R - De uma maneira geral, do ponto de vista da sociedade de consumo, temos uma necessidade anual de 2,5 milhões de toneladas de produtos básicos. Esta é a informação que temos. Normalmente, um país tem que fazer as seguintes contas: saber quais são as suas necessidades de consumo e a capacidade de produção mercantil. O que é que vai entrar para o país como doação ou patrocínio? Então, necessidades, menos patrocínios ou doações, menos capacidade de produção mercantil nacional, vai dar-nos, então, uma noção do que deve ser importado. Portanto, do ponto de vista de auto-suficiência, temos informações de que, hoje, a mandioca é um produto que existe em excesso. O grande problema é a distribuição equilibrada a nível nacional. De resto, todos os outros nossos produtos enfermam de algum défice. Este défice varia de produto para produto. Provavelmente haverá produtos que estarão acima dos 50 por cento ou abaixo disto. Mas, tanto quanto sei, o maior déficit reside ainda nos cereais. Portanto, temos que trabalhar muito nesta área para a reposição dos níveis de modo a satisfazer as necessidades de consumo da nossa população, que são calculadas com base nos padrões da OMS.

P - Contando que a grande parte da população de Angola tem como base alimentar os cereais, como colmatar a escassez deste produto?
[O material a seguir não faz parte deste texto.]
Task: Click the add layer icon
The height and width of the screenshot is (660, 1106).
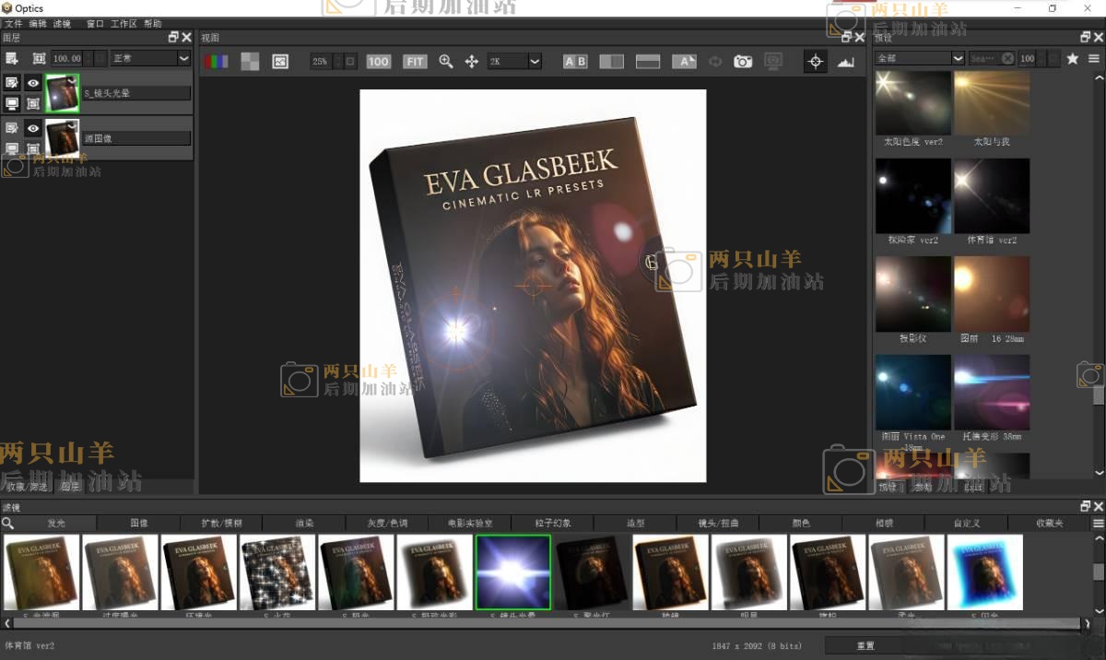Action: pyautogui.click(x=12, y=58)
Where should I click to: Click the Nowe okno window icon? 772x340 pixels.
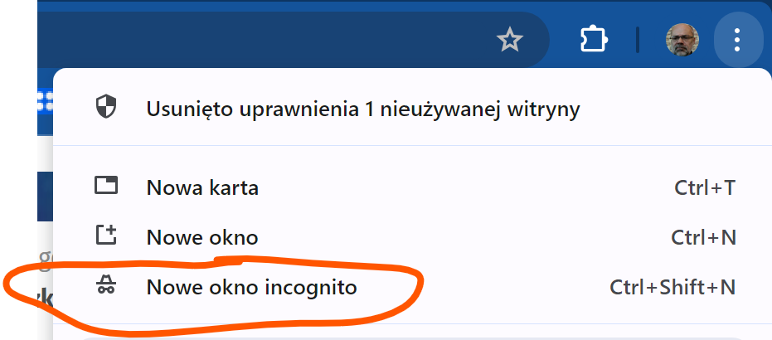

R - Esta questão está a ser vista dentro da estratégica e das políticas que o Governo já desenhou no sentido da promoção, aumento e diversificação da produção. Este “item” está a ter resposta através do Programa de Reestruturação do Sistema de Logística e de Distribuição em curso. Isto significa que acabaram aqueles constrangimentos no circuito de comercialização, no escoamento da produção nacional, na compra dos produtos dos camponeses isolados ou em família. Também com a reabilitação das estradas nós estamos a promover mais o escoamento da produção e, com este, nós estamos a criar condições para que haja o aumento da produção. Portanto, pelo que acompanho, o Governo criou uma estratégia em que agrupa sinergias de quatro sectores fundamentais: o Ministério do Comércio, o sector produtivo, sector financeiro e o sector empresarial público, privado ou ainda cooperativo.

P - Dentro destas estratégias, estão acautelados os incentivos fiscais?

R - Dentro destas estratégias estão os incentivos fiscais e os incentivos financeiros, porque nós temos conhecimento de que, para além de todo este esforço que acabei de enumerar, ao nível do investimento privado, existem os incentivos para aqueles agentes económicos que procuram investir em zonas com maiores dificuldades. Hoje, todo o nosso discurso vai no sentido de que nos mobilizemos para que todos possamos trabalhar nas zonas de produção e que dali saía o abastecimento para os mercados de consumo, nas zonas urbanas e vice-versa. É este esforço que devemos levar a acabo para que, de cabeça erguida, possamos dar a volta a esta crise que se avizinha. Em Angola, ela, no meu entendimento, não nos poderá atingir assim com muita gravidade. O que é preciso é nos unirmos. Se, efectivamente, todas as sinergias forem levadas a sério, se estivermos imbuídos num objectivo único, que é o de criar condições para a substituição das importações por produtos com vantagens comparativas e competitivas e, ao mesmo tempo, promovermos e diversificarmos as exportações da nossa produção, doravante não viveremos apenas do petróleo e dos diamantes.